Solid, rumbling, likely to erupt without prior notice Macon kept each member of his family awkward with fear. His hatred of his wife glittered and sparked in every word he spoke to her.
The narrator makes clear that Milkman’s father, Macon, seems larger than life. He feels disappointed in his daughters and despises his wife, who is a terrible cook. Macon owns a real estate business and lives as a successful black man, an anomaly in his community. However, his success and his emotional turmoil take a toll on everyone around him, especially his family.
In 1936, there were very few among them who lived as well as Macon Dead. Others watched the family gliding by with a tiny bit of jealousy and a whole lot of amusement, for Macon’s wide green Packard belied what they thought a car was for.
The narrator provides details about the family car to illustrate the contrast between Macon’s social status and values with those of his community. He cares about appearances, not about functionality. Macon possesses the resources to drive and take care of a fancy car. Readers note that even though the children don’t enjoy the Sunday drives like Macon does, they have to endure these weekly drives nonetheless. Macon clearly needs to ensure that all note what he’s accomplished.
“You touch her one more time, and I’ll kill you!” Macon was so shocked at being assaulted he could not speak.
Milkman threatens Macon after Macon prepares to strike Ruth. The scene begins at the dinner table, when Ruth tells what happened at the Catholic Church when she tried to take communion. When she remarks that she is indeed her daddy’s daughter, Macon motions to hit her, as he has done before. This time Milkman knocks him down, stunning Macon into silence. Once he regains his ability to speak, however, Macon tells Milkman about Ruth’s incestuous relationship with her father, a fact that Macon holds against Ruth through the years.
He turned to his son full face and licked his lips. “Macon, get it and you can have half of it; go wherever you want. Get it. For both of us. Please get it, son. Get the gold.”

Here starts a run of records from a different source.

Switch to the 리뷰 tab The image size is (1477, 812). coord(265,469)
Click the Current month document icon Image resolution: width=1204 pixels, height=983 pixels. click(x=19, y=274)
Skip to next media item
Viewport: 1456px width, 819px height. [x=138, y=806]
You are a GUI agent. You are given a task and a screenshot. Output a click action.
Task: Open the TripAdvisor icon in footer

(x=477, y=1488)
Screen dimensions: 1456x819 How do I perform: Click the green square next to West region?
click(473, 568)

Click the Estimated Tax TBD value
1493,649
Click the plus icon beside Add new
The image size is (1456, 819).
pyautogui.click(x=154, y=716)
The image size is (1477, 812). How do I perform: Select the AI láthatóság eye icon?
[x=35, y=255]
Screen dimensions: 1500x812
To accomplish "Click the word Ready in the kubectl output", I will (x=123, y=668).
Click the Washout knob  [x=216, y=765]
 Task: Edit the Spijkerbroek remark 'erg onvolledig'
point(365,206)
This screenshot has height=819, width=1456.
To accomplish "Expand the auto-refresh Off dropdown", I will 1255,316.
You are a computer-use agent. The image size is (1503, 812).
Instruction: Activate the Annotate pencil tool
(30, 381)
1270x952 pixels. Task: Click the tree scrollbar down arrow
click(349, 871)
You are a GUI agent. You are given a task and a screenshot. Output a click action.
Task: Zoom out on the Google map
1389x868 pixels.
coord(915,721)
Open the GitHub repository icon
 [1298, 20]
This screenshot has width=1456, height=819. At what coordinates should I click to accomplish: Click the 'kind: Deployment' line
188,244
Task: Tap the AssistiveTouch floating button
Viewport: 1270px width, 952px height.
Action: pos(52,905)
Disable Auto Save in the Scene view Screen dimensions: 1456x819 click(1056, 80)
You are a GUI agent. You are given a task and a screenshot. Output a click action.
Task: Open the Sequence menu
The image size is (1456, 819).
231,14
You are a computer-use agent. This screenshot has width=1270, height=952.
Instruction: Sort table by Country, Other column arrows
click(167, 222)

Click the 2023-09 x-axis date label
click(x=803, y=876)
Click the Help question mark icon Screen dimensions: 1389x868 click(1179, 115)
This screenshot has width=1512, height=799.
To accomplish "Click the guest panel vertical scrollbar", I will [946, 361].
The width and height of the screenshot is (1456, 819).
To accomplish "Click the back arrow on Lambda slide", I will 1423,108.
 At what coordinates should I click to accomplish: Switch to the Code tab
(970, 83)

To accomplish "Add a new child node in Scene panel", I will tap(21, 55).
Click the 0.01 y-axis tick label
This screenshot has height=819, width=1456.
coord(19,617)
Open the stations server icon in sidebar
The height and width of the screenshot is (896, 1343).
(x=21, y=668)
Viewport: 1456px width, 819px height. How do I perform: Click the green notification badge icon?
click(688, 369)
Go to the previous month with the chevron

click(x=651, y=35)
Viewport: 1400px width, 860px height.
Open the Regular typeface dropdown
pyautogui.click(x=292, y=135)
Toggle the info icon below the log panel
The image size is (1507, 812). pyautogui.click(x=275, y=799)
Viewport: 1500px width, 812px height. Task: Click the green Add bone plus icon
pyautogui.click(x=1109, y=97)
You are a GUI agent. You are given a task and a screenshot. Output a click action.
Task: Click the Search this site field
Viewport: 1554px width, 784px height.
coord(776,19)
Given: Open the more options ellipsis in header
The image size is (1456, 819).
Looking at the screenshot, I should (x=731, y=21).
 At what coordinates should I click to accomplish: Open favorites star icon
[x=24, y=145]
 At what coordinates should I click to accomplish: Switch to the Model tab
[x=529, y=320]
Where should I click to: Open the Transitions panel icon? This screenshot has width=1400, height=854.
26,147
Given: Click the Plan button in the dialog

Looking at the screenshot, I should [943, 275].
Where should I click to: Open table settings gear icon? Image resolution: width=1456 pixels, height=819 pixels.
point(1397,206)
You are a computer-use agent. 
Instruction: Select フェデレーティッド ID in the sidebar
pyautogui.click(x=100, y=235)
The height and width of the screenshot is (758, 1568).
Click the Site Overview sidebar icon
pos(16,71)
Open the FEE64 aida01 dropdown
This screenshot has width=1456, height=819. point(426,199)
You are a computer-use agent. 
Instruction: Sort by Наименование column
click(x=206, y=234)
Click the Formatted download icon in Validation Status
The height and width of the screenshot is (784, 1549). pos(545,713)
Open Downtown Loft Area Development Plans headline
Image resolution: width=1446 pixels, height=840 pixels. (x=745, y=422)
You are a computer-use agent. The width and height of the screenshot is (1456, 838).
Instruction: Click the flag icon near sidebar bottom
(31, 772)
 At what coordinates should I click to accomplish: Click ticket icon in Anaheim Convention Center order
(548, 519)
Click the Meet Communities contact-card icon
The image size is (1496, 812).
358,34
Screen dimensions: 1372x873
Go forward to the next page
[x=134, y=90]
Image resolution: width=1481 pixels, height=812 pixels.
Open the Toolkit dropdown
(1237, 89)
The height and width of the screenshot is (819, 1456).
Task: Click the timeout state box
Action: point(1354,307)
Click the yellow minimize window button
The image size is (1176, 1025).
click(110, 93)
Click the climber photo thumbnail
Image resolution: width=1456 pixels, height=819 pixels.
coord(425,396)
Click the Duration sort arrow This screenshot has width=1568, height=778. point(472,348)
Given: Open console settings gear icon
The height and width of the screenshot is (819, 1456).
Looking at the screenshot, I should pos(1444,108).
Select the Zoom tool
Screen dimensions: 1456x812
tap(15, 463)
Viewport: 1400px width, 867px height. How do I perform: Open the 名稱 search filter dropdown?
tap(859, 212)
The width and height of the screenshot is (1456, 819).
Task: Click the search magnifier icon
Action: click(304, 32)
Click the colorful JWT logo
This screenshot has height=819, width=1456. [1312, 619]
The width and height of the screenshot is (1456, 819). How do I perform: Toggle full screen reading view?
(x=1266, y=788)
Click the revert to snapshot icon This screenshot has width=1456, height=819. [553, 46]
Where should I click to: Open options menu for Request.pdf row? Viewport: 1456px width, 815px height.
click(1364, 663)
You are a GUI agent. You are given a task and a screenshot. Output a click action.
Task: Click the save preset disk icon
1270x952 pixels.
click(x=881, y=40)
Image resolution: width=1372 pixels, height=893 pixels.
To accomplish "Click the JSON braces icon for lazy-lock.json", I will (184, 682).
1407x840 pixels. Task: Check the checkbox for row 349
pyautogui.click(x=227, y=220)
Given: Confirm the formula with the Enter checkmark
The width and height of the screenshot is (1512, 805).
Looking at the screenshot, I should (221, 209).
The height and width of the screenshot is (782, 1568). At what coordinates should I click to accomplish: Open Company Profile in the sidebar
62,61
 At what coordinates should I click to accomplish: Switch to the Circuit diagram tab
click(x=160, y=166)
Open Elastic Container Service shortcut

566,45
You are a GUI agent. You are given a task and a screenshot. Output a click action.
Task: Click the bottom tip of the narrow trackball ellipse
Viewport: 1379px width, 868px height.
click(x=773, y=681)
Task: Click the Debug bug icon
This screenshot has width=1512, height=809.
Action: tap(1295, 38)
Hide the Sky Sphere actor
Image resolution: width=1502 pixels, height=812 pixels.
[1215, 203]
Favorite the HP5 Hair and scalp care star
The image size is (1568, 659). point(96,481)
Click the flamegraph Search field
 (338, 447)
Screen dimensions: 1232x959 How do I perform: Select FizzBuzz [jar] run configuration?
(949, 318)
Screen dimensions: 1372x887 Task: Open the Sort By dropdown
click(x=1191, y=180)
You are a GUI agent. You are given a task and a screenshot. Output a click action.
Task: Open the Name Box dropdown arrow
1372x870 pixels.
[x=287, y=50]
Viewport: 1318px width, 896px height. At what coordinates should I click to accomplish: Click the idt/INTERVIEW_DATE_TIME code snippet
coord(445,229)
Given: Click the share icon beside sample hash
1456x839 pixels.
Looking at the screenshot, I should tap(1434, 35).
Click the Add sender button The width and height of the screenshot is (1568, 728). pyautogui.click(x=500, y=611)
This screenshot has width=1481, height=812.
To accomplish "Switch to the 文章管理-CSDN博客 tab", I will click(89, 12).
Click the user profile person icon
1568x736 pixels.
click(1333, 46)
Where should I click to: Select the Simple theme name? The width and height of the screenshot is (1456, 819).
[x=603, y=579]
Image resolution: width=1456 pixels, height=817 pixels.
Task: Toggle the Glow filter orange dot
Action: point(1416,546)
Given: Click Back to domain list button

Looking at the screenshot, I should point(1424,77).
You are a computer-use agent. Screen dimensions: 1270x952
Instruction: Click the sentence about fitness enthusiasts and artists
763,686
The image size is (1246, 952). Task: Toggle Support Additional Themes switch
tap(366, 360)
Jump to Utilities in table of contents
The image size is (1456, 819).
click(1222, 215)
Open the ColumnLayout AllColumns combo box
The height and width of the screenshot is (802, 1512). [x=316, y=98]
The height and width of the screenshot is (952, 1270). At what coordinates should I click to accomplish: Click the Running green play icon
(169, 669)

Macon tells Milkman the reason he hates his sister, Pilate. He tells what happened after their father was killed. He explains that he and Pilate hid with a neighbor and then took off for the hills. One night, they hid in a cave in which a white man was sleeping. Fearing for his life, Macon killed the man, and they discovered bags of gold in the cave. At first, Pilate says that they must not take the gold, but later she escapes her brother and takes the treasure for herself. When Macon hears about the heavy green bag hanging in his sister’s home, he assumes that the bag contains this gold. Here, he pleads with Milkman to reclaim the gold.